A computational approach to aid clinicians in selecting anti-viral drugs for COVID-19 trials
Aanchal Mongia, Sanjay Saha, Emilie Chouzenoux, Angshul Majumdar
Received date: 3rd August 2020
Motivation: COVID-19 has fast-paced drug re-positioning for its treatment. This work builds computational models for the same. The aim is to assist clinicians with a tool for selecting prospective antiviral treatments. Since the virus is known to mutate fast, the tool is likely to help clinicians in selecting the right set of antivirals for the mutated isolate. Results: The main contribution of this work is a manually curated database publicly shared, comprising of existing associations between viruses and their corresponding antivirals. The database gathers similarity information using the chemical structure of drugs and the genomic structure of viruses. Along with this database, we make available a set of state-of-the-art computational drug re-positioning tools based on matrix completion. The tools are first analysed on a standard set of experimental protocols for drug target interactions. The best performing ones are applied for the task of re-positioning antivirals for COVID-19. These tools select six drugs out of which four are currently under various stages of trial, namely Remdesivir (as a cure), Ribavarin (in combination with others for cure), Umifenovir (as a prophylactic and cure) and Sofosbuvir (as a cure). Another unanimous prediction is Tenofovir alafenamide, which is a novel tenofovir prodrug developed in order to improve renal safety when compared to the counterpart tenofovir disoproxil. Both are under trail, the former as a cure and the latter as a prophylactic. These results establish that the computational methods are in sync with the state-of-practice. We also demonstrate how the selected drugs change as the SARS-Cov-2 mutates over time, suggesting the importance of such a tool in drug prediction.
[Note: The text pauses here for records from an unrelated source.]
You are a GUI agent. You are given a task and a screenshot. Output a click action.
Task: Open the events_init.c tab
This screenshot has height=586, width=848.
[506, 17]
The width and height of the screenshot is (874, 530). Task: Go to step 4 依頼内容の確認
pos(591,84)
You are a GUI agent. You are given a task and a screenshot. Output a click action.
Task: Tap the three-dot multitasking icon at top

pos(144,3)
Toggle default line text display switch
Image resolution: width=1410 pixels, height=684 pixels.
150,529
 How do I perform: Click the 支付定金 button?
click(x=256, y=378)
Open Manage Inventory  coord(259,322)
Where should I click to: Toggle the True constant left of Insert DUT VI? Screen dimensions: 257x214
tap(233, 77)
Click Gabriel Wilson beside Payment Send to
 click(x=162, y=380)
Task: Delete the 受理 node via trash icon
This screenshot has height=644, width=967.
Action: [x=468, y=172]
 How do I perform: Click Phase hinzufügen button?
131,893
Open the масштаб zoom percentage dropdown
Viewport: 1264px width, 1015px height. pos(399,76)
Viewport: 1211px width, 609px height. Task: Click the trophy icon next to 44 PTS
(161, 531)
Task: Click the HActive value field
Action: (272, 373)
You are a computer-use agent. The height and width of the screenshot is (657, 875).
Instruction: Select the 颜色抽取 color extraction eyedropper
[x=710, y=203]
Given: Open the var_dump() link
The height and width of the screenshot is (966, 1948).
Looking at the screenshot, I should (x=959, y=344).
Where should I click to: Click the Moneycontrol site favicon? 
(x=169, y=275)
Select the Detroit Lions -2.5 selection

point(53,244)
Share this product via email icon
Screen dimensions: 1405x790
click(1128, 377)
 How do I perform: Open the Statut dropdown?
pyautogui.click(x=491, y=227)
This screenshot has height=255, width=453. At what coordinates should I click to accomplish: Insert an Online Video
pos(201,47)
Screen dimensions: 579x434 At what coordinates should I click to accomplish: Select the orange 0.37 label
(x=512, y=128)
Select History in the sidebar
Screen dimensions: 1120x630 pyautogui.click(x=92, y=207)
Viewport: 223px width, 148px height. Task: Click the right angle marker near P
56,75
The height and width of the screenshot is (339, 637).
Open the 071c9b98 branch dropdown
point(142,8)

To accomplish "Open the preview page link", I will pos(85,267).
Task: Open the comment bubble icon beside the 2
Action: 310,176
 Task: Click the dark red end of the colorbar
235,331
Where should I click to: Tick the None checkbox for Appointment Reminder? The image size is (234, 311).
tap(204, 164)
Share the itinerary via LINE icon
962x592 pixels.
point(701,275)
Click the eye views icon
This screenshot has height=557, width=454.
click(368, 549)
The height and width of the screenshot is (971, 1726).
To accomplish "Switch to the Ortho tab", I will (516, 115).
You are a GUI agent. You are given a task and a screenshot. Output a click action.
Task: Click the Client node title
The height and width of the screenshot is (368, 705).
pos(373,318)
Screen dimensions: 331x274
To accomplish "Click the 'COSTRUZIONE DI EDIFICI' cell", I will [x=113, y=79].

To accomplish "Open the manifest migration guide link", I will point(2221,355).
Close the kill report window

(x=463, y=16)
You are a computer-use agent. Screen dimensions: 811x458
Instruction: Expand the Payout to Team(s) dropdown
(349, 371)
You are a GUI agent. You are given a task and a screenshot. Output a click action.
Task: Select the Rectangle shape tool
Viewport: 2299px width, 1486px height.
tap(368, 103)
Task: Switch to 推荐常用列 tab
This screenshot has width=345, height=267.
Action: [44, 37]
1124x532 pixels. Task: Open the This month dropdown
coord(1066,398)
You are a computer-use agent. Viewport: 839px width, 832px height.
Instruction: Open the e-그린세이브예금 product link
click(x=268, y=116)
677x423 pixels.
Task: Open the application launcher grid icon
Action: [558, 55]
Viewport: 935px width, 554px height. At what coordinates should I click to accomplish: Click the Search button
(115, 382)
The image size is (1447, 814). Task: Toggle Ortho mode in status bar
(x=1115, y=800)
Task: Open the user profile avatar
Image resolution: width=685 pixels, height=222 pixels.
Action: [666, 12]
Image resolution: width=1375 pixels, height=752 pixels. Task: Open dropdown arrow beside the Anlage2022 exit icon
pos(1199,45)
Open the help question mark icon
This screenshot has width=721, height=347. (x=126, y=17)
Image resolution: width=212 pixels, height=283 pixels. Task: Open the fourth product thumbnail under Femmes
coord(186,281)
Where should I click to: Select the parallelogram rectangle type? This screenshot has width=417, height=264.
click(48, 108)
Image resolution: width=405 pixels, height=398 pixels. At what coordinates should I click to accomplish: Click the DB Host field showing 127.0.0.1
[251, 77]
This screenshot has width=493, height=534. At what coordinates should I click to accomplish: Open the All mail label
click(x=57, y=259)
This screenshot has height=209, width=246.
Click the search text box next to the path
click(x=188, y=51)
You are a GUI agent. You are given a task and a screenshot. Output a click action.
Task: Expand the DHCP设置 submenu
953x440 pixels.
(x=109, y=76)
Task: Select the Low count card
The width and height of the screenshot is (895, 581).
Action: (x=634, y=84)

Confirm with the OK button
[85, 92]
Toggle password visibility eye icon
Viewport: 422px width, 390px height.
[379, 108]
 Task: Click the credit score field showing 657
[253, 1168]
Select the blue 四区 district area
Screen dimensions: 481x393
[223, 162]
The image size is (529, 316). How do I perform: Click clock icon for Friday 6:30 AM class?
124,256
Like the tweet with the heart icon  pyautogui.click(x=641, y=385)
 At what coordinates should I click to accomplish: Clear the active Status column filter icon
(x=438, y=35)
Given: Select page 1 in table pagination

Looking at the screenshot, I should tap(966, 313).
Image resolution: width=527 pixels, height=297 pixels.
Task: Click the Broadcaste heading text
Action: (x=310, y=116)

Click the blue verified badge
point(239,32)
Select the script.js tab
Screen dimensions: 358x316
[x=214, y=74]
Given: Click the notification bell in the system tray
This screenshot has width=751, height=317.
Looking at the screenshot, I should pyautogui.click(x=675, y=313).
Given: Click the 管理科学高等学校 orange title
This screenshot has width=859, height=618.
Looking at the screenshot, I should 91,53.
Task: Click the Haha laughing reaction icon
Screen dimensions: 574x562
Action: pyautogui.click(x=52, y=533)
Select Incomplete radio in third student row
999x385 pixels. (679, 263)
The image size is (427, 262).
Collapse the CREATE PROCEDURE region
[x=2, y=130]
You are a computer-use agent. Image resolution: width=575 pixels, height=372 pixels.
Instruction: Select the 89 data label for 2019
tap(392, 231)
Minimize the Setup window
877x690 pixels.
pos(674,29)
This is an abstract of a preprint hosted on a preprint server, which is currently undergoing peer review at Scientific Reports. The findings have yet to be thoroughly evaluated, nor has a decision on ultimate publication been made. Therefore, the results reported should not be considered conclusive, and these findings should not be used to inform clinical practice, or public health policy, or be promoted as verified information.